The case was far from over because then we had to deal with some ethical issues. Ms. D could not afford the treatment but she needs it to save her life. I chose to persist on giving her the treatment and have someone take care of the financial issue after. Jon said that as a doctor, my job is to care about the health of my patient and that's it. It would have been unethical for me to get involved with Ms. D's financial problems no matter how right or wrong it is. I agreed while some of my classmates did not. They thought that they should have called the billing department and work out a plan before giving the treatment to Ms. D. I want to be a doctor to save lives and help people and I would rather not take my focus away from caring for the health of the people. It would have been more wrong and even illegal to turn people away because of their financial status.

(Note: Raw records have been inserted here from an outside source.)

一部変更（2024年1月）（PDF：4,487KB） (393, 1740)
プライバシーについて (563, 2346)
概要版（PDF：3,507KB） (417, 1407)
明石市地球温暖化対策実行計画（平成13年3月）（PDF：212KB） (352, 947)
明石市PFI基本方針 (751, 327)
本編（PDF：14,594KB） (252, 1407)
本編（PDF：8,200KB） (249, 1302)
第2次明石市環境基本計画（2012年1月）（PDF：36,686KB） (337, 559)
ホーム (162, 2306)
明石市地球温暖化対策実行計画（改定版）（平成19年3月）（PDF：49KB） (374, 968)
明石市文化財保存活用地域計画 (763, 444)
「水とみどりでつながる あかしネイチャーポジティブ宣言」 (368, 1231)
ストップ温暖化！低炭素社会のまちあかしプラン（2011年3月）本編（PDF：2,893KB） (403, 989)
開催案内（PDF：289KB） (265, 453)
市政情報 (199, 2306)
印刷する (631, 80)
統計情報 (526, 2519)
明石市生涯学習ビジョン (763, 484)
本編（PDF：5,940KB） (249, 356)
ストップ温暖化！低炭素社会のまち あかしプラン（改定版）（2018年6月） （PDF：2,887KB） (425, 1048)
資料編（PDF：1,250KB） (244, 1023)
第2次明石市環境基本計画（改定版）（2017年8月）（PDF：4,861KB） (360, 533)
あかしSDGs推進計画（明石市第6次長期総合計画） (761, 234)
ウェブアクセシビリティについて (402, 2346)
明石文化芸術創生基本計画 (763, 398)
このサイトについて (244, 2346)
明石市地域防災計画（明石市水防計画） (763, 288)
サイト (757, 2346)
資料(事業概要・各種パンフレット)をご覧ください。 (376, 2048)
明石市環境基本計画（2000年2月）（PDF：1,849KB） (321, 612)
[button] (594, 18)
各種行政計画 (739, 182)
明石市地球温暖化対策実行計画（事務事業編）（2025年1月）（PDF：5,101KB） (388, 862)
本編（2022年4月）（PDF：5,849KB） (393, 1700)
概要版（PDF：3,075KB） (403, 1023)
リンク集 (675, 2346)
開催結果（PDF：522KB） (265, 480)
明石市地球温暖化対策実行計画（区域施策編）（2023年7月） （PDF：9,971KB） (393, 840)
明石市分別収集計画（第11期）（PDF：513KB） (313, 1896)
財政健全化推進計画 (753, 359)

After class I had my self defense Arete class. Today we practiced more on how to get out of a hold and then we learned about how to evade attacks and how to escape a choke hold. Instead of dinner today we had a proctor night. The night before we sang a song and asked out another girl proctor group and today we are going to a fancy dinner with them.
|Toby, Savannah, Maggie, me, and Carolyn|
My day has been so wonderfully awesome, from class all the way down to bedtime. However after two days of sore throat and friendly (or not) yelling, I am starting to lose my voice. Everyday at VSA just gets better and better and I can feel my brain doing the happy dance everyday from all the knowledge it is soaking in.